(Stored data entries)
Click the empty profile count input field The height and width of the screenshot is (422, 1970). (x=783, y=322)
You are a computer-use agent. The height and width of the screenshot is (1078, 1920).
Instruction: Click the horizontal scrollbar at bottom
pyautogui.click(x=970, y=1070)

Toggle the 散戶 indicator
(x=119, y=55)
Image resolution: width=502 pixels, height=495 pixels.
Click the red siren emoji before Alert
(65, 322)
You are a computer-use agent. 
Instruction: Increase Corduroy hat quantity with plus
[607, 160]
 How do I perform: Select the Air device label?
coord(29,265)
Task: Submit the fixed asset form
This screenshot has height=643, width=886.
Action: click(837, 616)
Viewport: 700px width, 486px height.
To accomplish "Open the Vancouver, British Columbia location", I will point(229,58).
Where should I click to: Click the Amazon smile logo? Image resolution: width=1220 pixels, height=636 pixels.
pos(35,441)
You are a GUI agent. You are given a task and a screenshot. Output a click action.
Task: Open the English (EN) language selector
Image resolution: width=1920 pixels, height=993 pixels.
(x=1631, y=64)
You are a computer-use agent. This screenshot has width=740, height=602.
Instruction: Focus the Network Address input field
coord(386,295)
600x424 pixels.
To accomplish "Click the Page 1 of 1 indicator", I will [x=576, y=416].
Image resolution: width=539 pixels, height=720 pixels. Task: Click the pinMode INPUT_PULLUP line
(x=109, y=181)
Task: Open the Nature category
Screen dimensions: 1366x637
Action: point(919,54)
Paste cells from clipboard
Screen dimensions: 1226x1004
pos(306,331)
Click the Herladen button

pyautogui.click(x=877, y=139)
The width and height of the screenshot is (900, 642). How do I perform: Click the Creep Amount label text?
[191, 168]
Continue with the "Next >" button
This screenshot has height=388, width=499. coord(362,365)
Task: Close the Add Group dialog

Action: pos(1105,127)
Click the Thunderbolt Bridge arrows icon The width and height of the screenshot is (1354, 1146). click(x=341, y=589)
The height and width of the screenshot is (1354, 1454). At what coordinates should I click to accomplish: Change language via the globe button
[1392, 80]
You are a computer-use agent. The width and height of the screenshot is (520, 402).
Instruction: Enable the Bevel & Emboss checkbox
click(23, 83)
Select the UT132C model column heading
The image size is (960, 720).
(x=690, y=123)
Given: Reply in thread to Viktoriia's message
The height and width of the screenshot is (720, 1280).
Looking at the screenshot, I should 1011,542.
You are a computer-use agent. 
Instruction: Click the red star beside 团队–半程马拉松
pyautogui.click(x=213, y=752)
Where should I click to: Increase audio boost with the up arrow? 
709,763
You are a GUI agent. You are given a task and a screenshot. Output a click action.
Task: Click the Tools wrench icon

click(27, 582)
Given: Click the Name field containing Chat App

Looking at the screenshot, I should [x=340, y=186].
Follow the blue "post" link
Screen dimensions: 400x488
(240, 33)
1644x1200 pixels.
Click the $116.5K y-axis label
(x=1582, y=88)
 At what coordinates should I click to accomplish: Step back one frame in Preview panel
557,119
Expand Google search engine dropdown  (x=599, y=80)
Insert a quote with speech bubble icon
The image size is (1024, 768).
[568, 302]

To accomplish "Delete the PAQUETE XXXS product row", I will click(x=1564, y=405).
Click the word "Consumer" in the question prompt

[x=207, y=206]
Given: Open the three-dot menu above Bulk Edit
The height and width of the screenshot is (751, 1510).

What to work on: A count is needed of the lines in the entries that contain "Open". Supply only that number.

Output below: 4